ТЕКСТОВЫЙ БЛОК:

Надеюсь, получится не пошлягер типа «Мужчины и женщины»…
Разговоры с телевизором
Ну как нам не любить телевизор? Кто не мечтал обратиться в комарика и незаметно и невесомо побывать там, где нам побывать в реальности нереально? Кто не хочет заполучить кого-нибудь умного и интересного в гости, не будучи вынужденным для этого ни убирать квартиру, когда времени и сил хватает только помыть посуду раз в день, ни печь пироги, захватив всю кухню и распухнув от жара духовки, ни бродить уныло по оптовому рынку в поисках привлекательной праздничной жратвы, тоскливо и непрерывно ощущая свою бедность. Ну и кроме этого всего — «не краснеть удушливой волной» по ходу умной беседы.
С этим никто не станет спорить, кроме, конечно, тех на глазах устаревающих нарциссов и нимфоманок от искусства или политики, тщеславных, потерявших стыд и голову, успешно и чрезмерно преодолевших комплекс неполноценности, жаждущих и не устающих привлекать к себе внимание любой ценой.

УПРАЖНЕНИЯ:
1 – Объясните по тексту о телевизоре, почему через телевизор удобно заполучить в гости кого-нибудь умного и интересного.
2 – Ответьте на вопросы по тексту о телевизоре.
(а) В кого, по тексту, мечтают обратиться, чтобы незаметно побывать там, где нельзя побывать в реальности?
(б) Сколько раз в день, по тексту, хватает времени и сил помыть посуду?
(в) Кто, согласно тексту, может спорить с тем, что телевизор нельзя не любить?
3 – Перепишите без изменений отрывок из текста о телевизоре, начиная со слов «С этим никто» и продолжая до слов «внимание любой ценой.» включительно.

СТРОКИ ДАННЫХ:
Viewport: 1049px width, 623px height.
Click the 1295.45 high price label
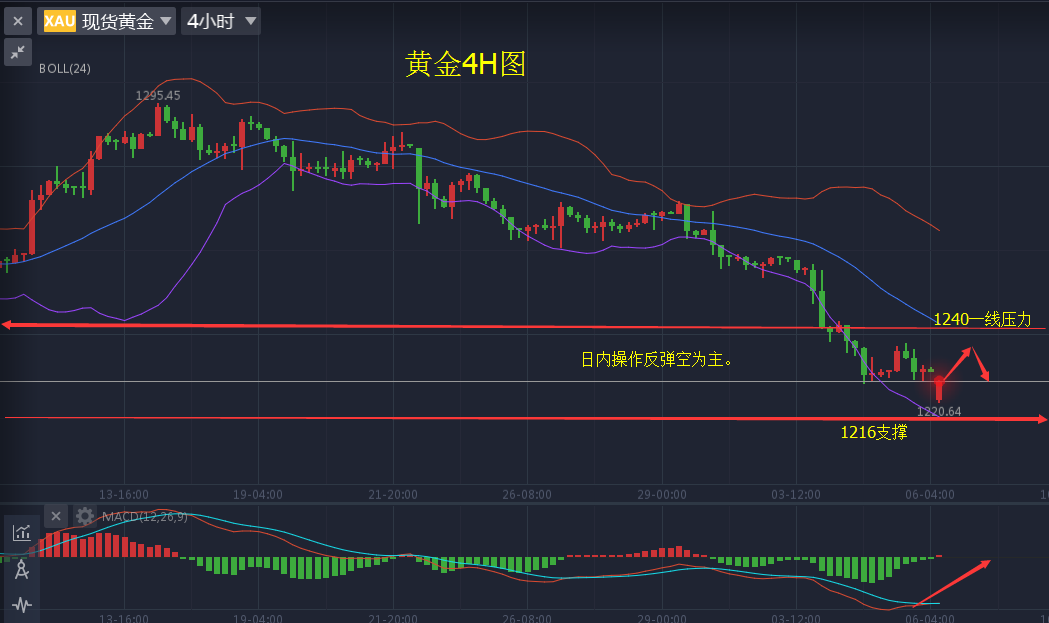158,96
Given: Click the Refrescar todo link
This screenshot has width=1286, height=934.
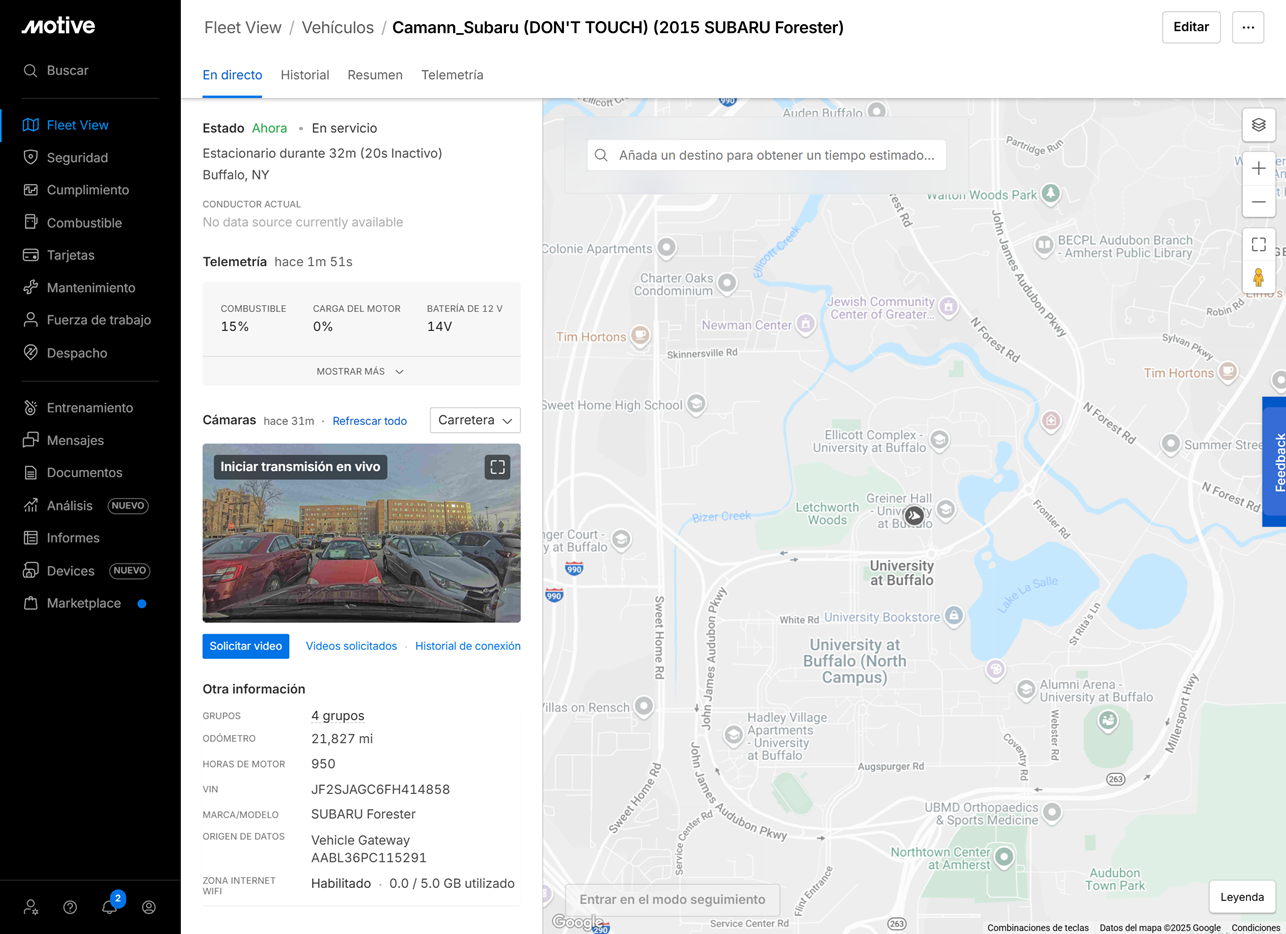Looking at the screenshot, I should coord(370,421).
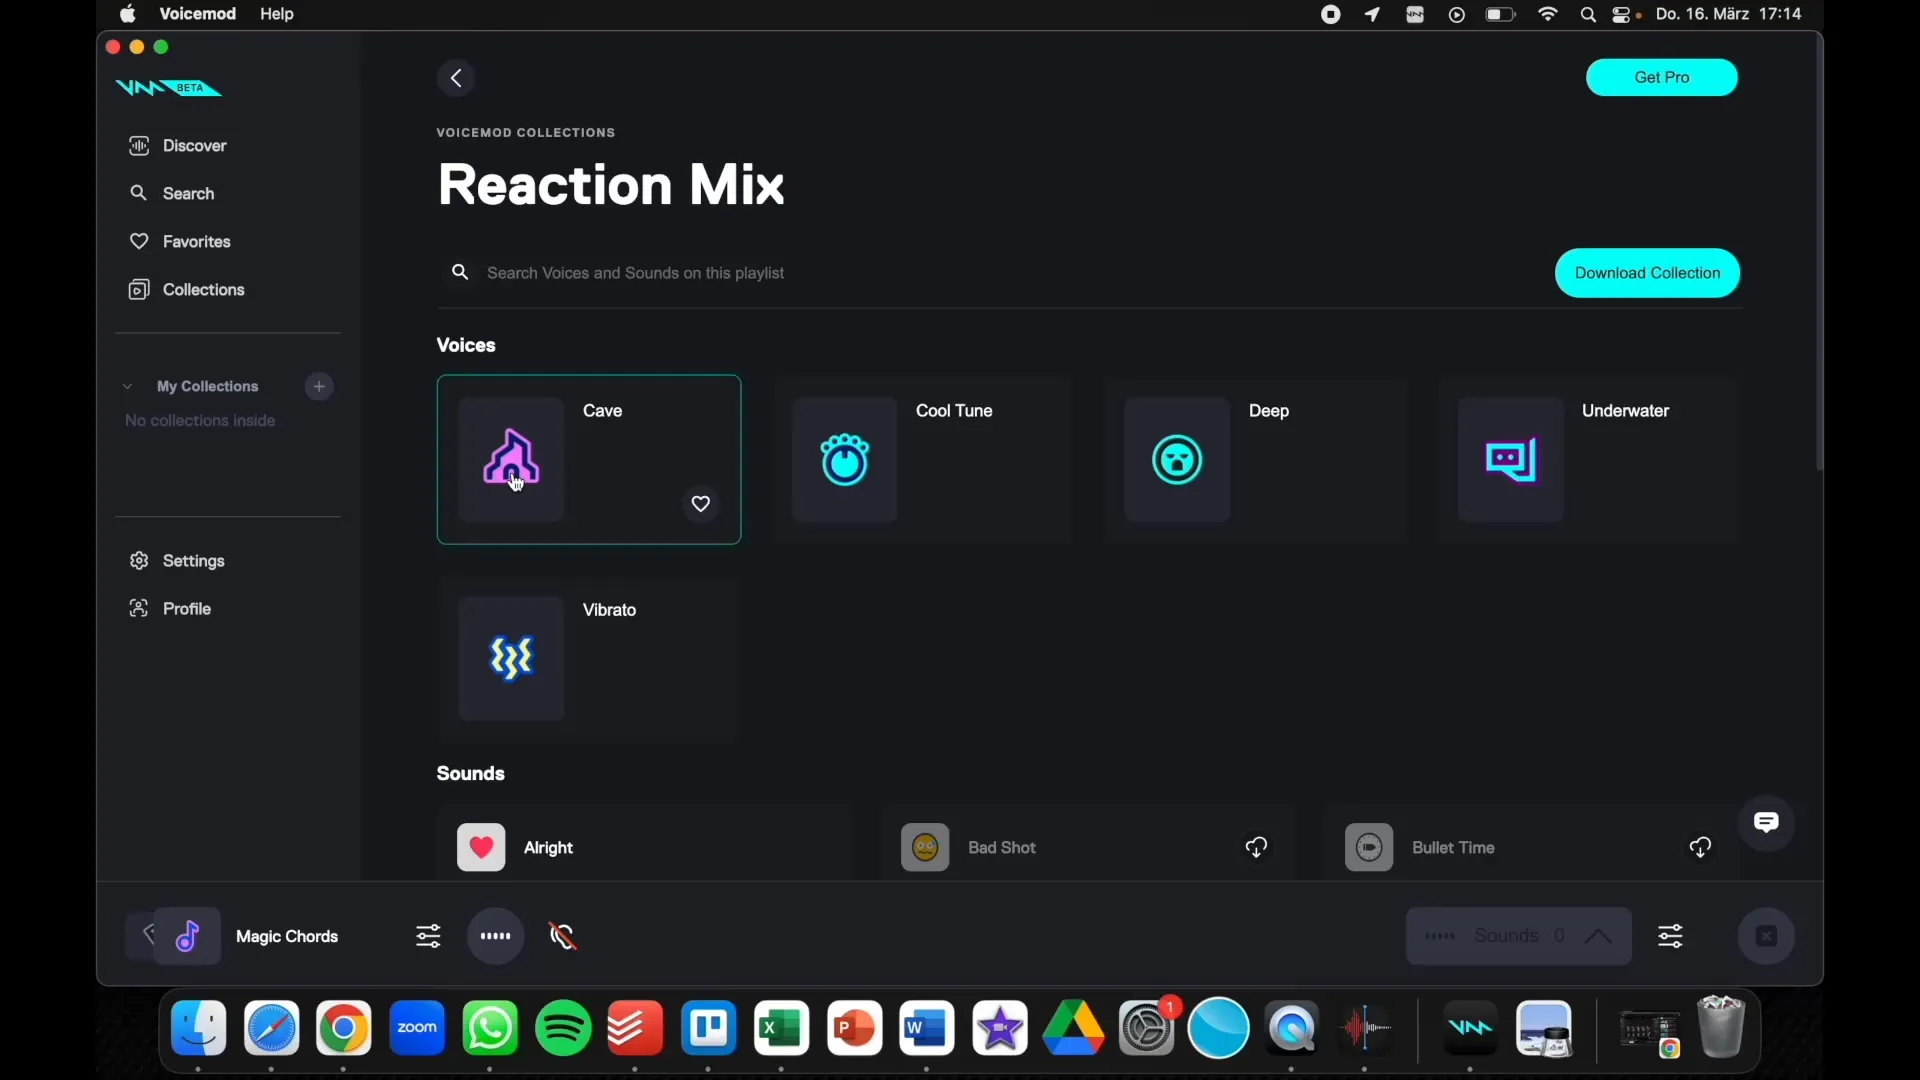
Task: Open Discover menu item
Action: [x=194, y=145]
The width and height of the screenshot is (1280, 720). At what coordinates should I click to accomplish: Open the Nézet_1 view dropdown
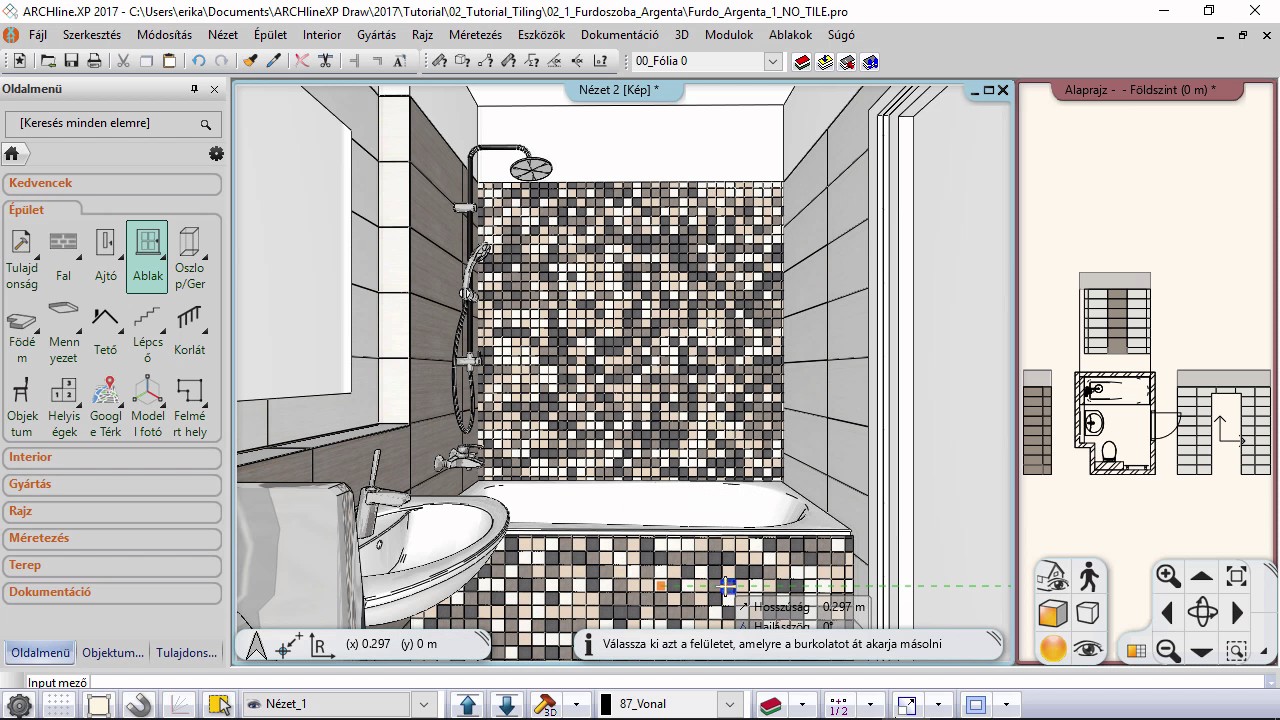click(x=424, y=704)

ОТВЕТЫ К ЗАДАНИЯМ:
1 – Для такой встречи не нужно убирать квартиру, печь пироги, захватив всю кухню, или бродить по оптовому рынку в поисках праздничной еды, ощущая свою бедность. Кроме того, не приходится «краснеть удушливой волной» по ходу умной беседы.

2 –
(а) В комарика.
(б) Раз в день.
(в) Нарциссы и нимфоманки от искусства или политики, которые на глазах устаревают и жаждут привлекать к себе внимание любой ценой.

3 –
С этим никто не станет спорить, кроме, конечно, тех на глазах устаревающих нарциссов и нимфоманок от искусства или политики, тщеславных, потерявших стыд и голову, успешно и чрезмерно преодолевших комплекс неполноценности, жаждущих и не устающих привлекать к себе внимание любой ценой.